Metadata module of repro_eval
In order to provide a software interface for developers and experimenters, we have implemented the metadata support into repro_eval
- the reproducibility toolkit for system-oriented IR experiments. In the following we provide a brief overview of the metadata
-module and its classes, for more details we refer the interested reader to the actual implementations in the GitHub repository.
MetadataHandler
The MetadataHandler
is used for in- and output operations of annotated run files, e.g., it can be used to annotate run files with a template in the form of a YAML file.
from repro_eval.metadata import MetadataHandler
metadata_handler = MetadataHandler(run_path='./run.txt', metadata_path='./metadata.yaml')
metadata_handler.write_metadata()
MetadataAnalyzer
The MetadataAnalyzer
is used to analyze sets of different run files in reference to a run that has be be provided upon instantiation.
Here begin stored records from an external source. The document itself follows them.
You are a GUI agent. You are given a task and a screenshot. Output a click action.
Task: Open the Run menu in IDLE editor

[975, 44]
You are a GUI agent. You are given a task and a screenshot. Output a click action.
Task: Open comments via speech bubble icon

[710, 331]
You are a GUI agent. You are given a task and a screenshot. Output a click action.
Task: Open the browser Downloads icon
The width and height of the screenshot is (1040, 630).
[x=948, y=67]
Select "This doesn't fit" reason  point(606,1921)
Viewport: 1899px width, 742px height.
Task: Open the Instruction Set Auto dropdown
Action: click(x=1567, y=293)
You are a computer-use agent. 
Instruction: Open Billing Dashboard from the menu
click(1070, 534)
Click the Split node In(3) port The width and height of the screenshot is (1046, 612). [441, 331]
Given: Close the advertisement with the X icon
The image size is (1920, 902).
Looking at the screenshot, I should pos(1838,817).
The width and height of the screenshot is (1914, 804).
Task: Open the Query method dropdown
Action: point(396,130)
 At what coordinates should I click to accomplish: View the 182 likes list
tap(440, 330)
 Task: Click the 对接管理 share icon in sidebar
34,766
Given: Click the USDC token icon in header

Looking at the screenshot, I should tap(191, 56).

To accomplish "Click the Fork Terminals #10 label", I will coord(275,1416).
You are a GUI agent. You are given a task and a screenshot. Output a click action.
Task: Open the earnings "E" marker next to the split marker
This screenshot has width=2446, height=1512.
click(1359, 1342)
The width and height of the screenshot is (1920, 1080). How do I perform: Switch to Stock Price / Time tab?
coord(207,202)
The analyze_directory()
method returns a dictionary with PRIMAD identifiers as keys and lists with the corresponding run paths as values.
from repro_eval.metadata import MetadataAnalyzer
metadata_analyzer = MetadataAnalyzer(run_path='./run.txt')
experiments = metadata_analyzer.analyze_directory(dir_path='./runs/')
...
PrimadExperiment
The PrimadExperiment
is used to determine the reproducibility measures between a reference run and a set of one or more reproduced run files. Depending on the type of the PRIMAD experiment, several reproducibility measures can be determined. We differentiate between different PRIMAD types by lower- and upper-case letters in the identifier. For instance, if the Method is changed by parameter sweeps, the corresponding identifier results as priMad
with an upper-case M.
...
from repro_eval.metadata import PrimadExperiment
run_candidates = experiments.get('priMad')
primad_experiment = PrimadExperiment(primad='priMad',
ref_base_path='./run.txt',
rep_base=run_candidates,
rpd_qrels='./qrels.txt')
primad_experiment.evaluate()